Duas e meia da manhã. A meia-luz do quarto dá a sensação de que só existe Damião no mundo. O silêncio reina insolente pela rua. Asfalto molhado. Bueiro entupido. Somente um rato que passeia pelos entulhos, à procura do que restou do dia anterior. Damião, já acostumado com a sua insônia, levanta-se da cama e vai até a janela. De lá, ele vê rato. Corre para a cozinha e pega um pedaço de pão velho e mofado que estava em cima da mesa. Não sabe o porquê, mas alimentar o rato lhe dá uma certa sensação de satisfação e alegria. Damião pensa no quanto esse bicho tem em comum com ele. Vidas noturnas, verdadeiros amantes da escuridão.
Damião volta para cama, que agora parece mais dura do que nunca. O quarto é quente, a noite é fria. Liga o rádio, mas nada parece soar bem aos seus ouvidos, nem mesmo a sua estação preferida, que há tempos não ouvia. Pensa em como as coisas mudam de figura. Sabe que já foi feliz um dia. Já sentiu o seu coração bater mais forte. Um dia. Hoje, é apenas um passante pela multidão. Sem estímulo, sem cor. Não pensa mais nos sofrimentos dos outros. Fez questão de esquecer os seus. Assim como a dor lhe ensinou a gemer, a pobreza lhe ensinou o egoísmo.
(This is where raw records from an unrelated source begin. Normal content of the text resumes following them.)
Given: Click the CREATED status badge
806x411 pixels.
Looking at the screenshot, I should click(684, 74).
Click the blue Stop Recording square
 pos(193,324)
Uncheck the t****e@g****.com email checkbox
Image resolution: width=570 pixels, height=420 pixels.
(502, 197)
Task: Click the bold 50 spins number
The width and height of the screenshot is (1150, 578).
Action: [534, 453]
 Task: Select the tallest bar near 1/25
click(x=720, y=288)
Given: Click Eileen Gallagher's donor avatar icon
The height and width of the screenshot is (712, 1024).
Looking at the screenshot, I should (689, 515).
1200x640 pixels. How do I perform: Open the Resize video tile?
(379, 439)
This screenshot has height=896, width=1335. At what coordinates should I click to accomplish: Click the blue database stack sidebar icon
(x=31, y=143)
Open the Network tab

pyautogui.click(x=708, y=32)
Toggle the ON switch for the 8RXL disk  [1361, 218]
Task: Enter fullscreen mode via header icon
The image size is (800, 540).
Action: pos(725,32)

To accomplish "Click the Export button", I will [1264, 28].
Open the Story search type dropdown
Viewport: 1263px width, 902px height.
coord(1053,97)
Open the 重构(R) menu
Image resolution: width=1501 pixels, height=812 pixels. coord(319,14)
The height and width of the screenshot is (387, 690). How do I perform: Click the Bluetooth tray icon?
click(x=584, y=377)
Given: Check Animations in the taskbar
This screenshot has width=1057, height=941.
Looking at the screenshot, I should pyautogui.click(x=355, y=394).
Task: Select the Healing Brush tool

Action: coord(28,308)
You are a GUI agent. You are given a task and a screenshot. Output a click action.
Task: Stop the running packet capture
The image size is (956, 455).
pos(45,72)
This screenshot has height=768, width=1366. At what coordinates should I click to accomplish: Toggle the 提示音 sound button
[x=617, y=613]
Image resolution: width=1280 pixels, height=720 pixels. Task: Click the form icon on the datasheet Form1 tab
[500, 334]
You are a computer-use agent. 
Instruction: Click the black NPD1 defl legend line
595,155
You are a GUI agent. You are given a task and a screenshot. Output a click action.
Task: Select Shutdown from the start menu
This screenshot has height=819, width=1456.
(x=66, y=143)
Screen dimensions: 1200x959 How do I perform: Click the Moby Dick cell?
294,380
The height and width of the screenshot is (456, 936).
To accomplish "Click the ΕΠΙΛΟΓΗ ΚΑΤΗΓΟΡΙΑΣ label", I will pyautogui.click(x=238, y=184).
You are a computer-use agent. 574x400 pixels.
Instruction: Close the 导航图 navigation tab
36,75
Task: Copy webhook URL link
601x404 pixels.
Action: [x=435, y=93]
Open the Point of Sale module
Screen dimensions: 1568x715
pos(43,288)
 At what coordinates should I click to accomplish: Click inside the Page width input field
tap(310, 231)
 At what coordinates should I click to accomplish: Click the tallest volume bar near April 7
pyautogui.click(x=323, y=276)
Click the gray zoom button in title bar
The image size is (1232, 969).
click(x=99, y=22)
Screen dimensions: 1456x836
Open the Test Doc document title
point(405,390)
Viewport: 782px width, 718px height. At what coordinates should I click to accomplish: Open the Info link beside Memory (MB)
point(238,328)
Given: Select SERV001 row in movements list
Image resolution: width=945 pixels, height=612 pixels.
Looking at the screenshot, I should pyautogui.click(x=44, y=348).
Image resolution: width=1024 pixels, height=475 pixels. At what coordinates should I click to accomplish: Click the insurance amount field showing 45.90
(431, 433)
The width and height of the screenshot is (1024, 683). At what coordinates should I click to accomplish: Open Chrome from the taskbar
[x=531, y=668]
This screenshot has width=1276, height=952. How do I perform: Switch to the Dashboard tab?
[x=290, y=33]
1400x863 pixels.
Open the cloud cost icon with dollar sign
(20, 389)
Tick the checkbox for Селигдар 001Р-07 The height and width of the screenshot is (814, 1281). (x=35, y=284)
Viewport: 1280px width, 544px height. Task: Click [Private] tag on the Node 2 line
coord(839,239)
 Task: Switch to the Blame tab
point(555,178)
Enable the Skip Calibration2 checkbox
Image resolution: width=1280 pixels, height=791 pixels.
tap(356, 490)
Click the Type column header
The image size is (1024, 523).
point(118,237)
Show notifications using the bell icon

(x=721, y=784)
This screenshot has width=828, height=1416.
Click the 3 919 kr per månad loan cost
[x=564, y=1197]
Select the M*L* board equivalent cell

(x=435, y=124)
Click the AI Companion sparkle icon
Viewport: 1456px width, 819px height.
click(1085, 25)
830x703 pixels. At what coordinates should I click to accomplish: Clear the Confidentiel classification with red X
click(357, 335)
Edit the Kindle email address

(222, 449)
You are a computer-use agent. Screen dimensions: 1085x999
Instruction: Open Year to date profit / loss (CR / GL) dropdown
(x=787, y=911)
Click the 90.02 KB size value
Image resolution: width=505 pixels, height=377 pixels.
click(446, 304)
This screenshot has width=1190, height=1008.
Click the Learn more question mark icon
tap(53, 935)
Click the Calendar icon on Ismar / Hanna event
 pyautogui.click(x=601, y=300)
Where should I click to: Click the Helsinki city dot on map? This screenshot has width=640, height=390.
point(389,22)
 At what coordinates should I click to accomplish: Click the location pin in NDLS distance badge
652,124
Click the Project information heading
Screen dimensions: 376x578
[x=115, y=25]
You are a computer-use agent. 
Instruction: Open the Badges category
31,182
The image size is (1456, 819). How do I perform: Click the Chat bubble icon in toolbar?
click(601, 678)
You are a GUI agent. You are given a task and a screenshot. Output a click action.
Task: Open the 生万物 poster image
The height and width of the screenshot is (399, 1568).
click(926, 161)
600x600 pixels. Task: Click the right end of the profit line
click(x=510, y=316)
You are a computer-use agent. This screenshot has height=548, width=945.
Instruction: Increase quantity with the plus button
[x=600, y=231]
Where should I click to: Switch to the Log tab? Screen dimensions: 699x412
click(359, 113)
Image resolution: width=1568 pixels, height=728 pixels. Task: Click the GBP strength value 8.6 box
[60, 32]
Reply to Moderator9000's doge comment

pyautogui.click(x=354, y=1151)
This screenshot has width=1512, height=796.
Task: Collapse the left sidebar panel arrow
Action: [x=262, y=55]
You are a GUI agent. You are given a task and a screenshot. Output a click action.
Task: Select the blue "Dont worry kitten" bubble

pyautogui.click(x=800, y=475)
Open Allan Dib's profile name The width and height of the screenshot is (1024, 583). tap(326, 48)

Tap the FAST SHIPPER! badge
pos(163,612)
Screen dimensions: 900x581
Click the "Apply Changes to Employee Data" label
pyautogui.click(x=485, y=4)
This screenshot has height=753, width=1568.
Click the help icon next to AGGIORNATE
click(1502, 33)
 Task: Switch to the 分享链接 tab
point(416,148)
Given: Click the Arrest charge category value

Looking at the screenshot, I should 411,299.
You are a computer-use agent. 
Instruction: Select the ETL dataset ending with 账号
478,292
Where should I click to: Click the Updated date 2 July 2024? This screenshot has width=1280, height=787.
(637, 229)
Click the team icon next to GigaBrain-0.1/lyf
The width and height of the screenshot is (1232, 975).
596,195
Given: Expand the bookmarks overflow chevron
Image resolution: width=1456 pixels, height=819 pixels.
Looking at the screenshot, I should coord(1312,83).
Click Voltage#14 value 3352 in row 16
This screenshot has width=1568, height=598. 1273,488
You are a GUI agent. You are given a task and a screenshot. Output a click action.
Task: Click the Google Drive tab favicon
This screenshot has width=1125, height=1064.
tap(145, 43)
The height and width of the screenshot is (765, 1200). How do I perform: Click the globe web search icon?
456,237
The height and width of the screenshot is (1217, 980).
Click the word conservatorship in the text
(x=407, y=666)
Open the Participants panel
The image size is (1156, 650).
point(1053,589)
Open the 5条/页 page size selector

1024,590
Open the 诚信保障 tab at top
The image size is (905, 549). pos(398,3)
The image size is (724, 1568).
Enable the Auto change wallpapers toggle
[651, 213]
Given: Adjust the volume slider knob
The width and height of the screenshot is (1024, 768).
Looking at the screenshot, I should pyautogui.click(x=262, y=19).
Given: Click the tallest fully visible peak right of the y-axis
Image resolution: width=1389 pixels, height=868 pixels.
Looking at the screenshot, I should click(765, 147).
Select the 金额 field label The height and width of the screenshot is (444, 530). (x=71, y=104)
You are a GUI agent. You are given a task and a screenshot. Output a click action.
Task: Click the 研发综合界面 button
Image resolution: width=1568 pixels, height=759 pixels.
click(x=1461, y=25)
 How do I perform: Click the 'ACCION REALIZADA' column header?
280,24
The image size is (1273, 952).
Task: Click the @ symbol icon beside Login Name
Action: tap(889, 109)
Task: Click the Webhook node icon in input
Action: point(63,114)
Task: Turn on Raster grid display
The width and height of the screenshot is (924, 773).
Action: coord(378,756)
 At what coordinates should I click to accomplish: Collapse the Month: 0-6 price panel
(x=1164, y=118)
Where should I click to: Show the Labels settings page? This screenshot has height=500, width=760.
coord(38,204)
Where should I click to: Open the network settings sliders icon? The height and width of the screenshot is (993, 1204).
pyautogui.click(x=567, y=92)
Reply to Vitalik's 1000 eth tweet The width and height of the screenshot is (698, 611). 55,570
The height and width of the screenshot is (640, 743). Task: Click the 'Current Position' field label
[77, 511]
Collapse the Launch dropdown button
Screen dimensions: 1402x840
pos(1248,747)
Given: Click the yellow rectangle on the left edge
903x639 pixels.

Damião teve uma infância de alegrias raras, sorrisos tímidos e invisíveis, de canto de boca. Quando não está em serviço, o lençol amarelo, manchado e desbotado é o seu companheiro. Isso sem tirar as putas que de vez em quando o visitam com a sua indestrutível prepotência e estupidez.
Damião já foi capaz de amar. Uma vez esteve apaixonado. Ela era linda, e a inocência que brilhava em seus olhos o conquistou. E são em noites como essa que Damião sente mais a sua falta. Falta dos beijos, dos abraços, do corpo quente que inebria e entontece. Somente ela foi capaz de fazê-lo pensar que a vida tem seus momentos inesquecíveis, que a vida pode ser algo realmente interessante. Mas, como tudo que passa pelo seu caminho, Damião destruiu. O mais engraçado é que ele fez isso com a mesma habilidade de quando saiu de casa, aos dezesseis anos, totalmente despercebido pelo pai e pela mãe.
Agora as horas passam e tudo continua o mesmo. Algum barulho na cozinha faz Damião pular da cama sobressaltado. Corre, passa pelo banheiro mal-cheiroso e chega a tempo de dar de cara com um outro rato cinza, muito maior que o anterior, bem em cima de sua mesa. Damião não se importa com isso. Na verdade ele se preocupa em não fazer o mínimo barulho ao voltar para o quarto. Dessa vez, sente que não está mais só e adormece.
Ao acordar, olha em direção à janela. Os primeiros raios de sol invadem quarto adentro. Veste uma blusa qualquer e uma calça jeans rasgada que estava no chão. Calça o chinelo havaianas e sai.
Na rua, a claridade cega seus olhos e dá uma sensação de leveza. Caminha calmamente em direção à banca de jornal e procura pelas manchetes do dia. “Crime premeditado. Deputado assassinado cruelmente quando saía da Câmara”.
Damião dá um sorriso tímido e invisível, de canto de boca, igual ao que costumava dar quando era apenas uma criança.